Only the line containing "You are a computer-use agent. Viewport: 1107px" and the lines after it, through the end of the data below, are to be returned, each exactly as it stands.

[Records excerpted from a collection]
════════════════════

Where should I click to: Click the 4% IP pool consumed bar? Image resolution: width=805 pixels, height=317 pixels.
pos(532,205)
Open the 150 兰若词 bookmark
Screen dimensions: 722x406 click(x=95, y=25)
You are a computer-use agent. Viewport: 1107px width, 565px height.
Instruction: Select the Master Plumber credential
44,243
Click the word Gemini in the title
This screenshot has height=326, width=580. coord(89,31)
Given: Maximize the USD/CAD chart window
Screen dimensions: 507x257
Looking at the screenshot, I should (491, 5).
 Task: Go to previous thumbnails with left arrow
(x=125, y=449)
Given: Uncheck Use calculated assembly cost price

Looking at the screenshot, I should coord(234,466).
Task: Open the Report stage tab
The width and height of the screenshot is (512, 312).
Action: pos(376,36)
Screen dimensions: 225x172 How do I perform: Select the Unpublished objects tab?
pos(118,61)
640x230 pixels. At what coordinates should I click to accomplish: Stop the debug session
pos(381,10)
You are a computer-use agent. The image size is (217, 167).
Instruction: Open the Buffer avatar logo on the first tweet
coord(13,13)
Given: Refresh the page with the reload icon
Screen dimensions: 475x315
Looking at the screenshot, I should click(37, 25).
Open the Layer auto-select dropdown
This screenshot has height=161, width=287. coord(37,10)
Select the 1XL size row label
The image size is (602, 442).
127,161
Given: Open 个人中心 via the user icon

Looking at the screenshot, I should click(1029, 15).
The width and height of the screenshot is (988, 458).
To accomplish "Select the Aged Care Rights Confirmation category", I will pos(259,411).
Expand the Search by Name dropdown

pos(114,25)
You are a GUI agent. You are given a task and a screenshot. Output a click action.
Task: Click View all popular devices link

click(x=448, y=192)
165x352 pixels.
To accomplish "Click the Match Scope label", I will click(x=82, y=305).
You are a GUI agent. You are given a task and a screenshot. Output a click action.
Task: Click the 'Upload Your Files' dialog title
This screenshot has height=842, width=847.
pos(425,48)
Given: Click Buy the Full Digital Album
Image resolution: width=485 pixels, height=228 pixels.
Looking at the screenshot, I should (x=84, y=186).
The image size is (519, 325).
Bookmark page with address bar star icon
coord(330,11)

════════════════════

COMPLETED TASK:
You are a computer-use agent. Viewport: 1107px width, 565px height.
Instruction: Select the Master Plumber credential
44,243
Click the word Gemini in the title
This screenshot has height=326, width=580. coord(89,31)
Given: Maximize the USD/CAD chart window
Screen dimensions: 507x257
Looking at the screenshot, I should (491, 5).
 Task: Go to previous thumbnails with left arrow
(x=125, y=449)
Given: Uncheck Use calculated assembly cost price

Looking at the screenshot, I should coord(234,466).
Task: Open the Report stage tab
The width and height of the screenshot is (512, 312).
Action: pos(376,36)
Screen dimensions: 225x172 How do I perform: Select the Unpublished objects tab?
pos(118,61)
640x230 pixels. At what coordinates should I click to accomplish: Stop the debug session
pos(381,10)
You are a computer-use agent. The image size is (217, 167).
Instruction: Open the Buffer avatar logo on the first tweet
coord(13,13)
Given: Refresh the page with the reload icon
Screen dimensions: 475x315
Looking at the screenshot, I should click(37, 25).
Open the Layer auto-select dropdown
This screenshot has height=161, width=287. coord(37,10)
Select the 1XL size row label
The image size is (602, 442).
127,161
Given: Open 个人中心 via the user icon

Looking at the screenshot, I should click(1029, 15).
The width and height of the screenshot is (988, 458).
To accomplish "Select the Aged Care Rights Confirmation category", I will pos(259,411).
Expand the Search by Name dropdown

pos(114,25)
You are a GUI agent. You are given a task and a screenshot. Output a click action.
Task: Click View all popular devices link

click(x=448, y=192)
165x352 pixels.
To accomplish "Click the Match Scope label", I will click(x=82, y=305).
You are a GUI agent. You are given a task and a screenshot. Output a click action.
Task: Click the 'Upload Your Files' dialog title
This screenshot has height=842, width=847.
pos(425,48)
Given: Click Buy the Full Digital Album
Image resolution: width=485 pixels, height=228 pixels.
Looking at the screenshot, I should (x=84, y=186).
The image size is (519, 325).
Bookmark page with address bar star icon
coord(330,11)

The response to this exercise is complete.